Premier Tim Houston says his government turned down a proposed joint venture for the Halifax Infirmary redevelopment because the preference was to have multiple bids.
"For me, I think any action by the province to immediately consolidate the bids down to one and make it so that there could only ever be one, I don't think that was in the best interest of Nova Scotians," Houston told reporters in Halifax on Thursday.
"I didn't think it was at that time and I wouldn't say that it is now."
A spokesperson for EllisDon revealed this week that it and Plenary PCL Healthcare, the other company pre-qualified to bid on the massive health-care infrastructure project, made the joint venture proposal to the province earlier this year that was rejected.
Bidders knew the process
EllisDon pulled out of the bidding process earlier this month, citing the project size and scope combined with ongoing industry challenges related to labour availability and "unprecedented cost escalation."
The company's spokesperson said at the time that it would consider getting back into the bidding process if the government reconsidered its position on the joint venture proposal, but Houston said Thursday that will not happen.
"The qualified bidders knew the process," he said. "They'll make their decisions as they go through the process, but the government — the province — is committed to seeing that process through."
That leaves the government in a position it was hoping to avoid in the first place: dealing with only one bidder on a project likely to top $1 billion.
Internal documents show concerns earlier this year that the project scope is no longer big enough for the province's growing population projections. The documents recommend more beds, operating rooms and a new emergency department be added to the project scope.
Houston said his government remains committed to seeing the project through and would determine its next move after it reviews the final bid from PCL, which is likely to come sometime this fall.
"We'll see how that bid looks. We'll see if it's in the interest of Nova Scotians and then we'll act accordingly."
Opposition politicians say what's in the interest of Nova Scotians is more information about what's happening with the project so they can be reassured it will be the right size and constructed in the most affordable way.
To date, the public has not seen the tender documents for the project or a report commissioned by the former Liberal government used to justify a public-private partnership approach for the infirmary redevelopment.

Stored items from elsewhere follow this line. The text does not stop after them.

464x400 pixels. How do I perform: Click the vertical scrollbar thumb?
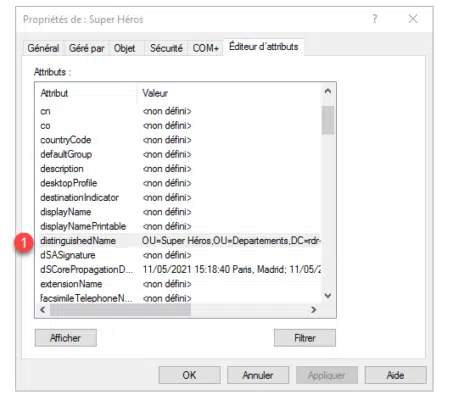click(328, 120)
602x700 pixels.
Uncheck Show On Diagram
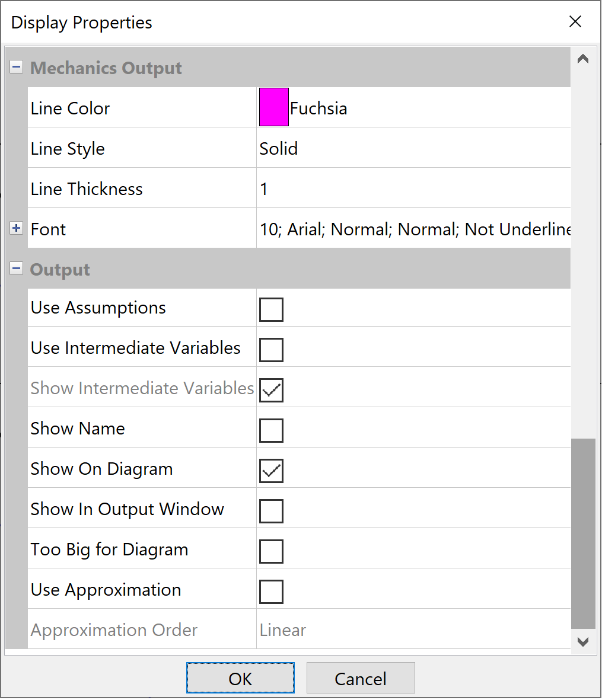[x=271, y=471]
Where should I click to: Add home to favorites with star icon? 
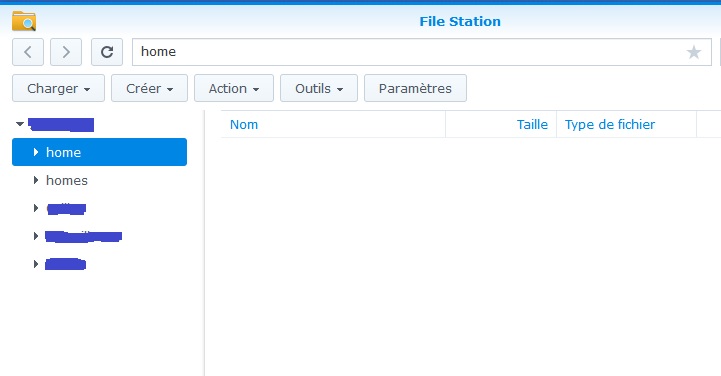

NDP Leader Claudia Chender said the government needs to rethink the procurement process now that it is left with a one bidder.
"Waiting to see what this single bidder comes out with and whether that bid works for the province is delay," she told reporters, "and it's delay that doesn't need to happen."
More communication sought
Liberal MLA Fred Tilley said the government is faced with only one bid for the project whether it sticks with its existing process or pursues the joint venture. For that reason, he said, the public needs a clear explanation for why the government is using the approach that it is.
"Maybe it is a good idea to reject a joint venture, but we don't know why," he told reporters. "So the premier should communicate why he won't go down the road of that joint venture."
The infirmary redevelopment is part of the larger Queen Elizabeth II Health Sciences Centre New Generation project, which includes a new outpatient centre in Bayers Lake and renovations and expansions at the Hants Community and Dartmouth General hospitals.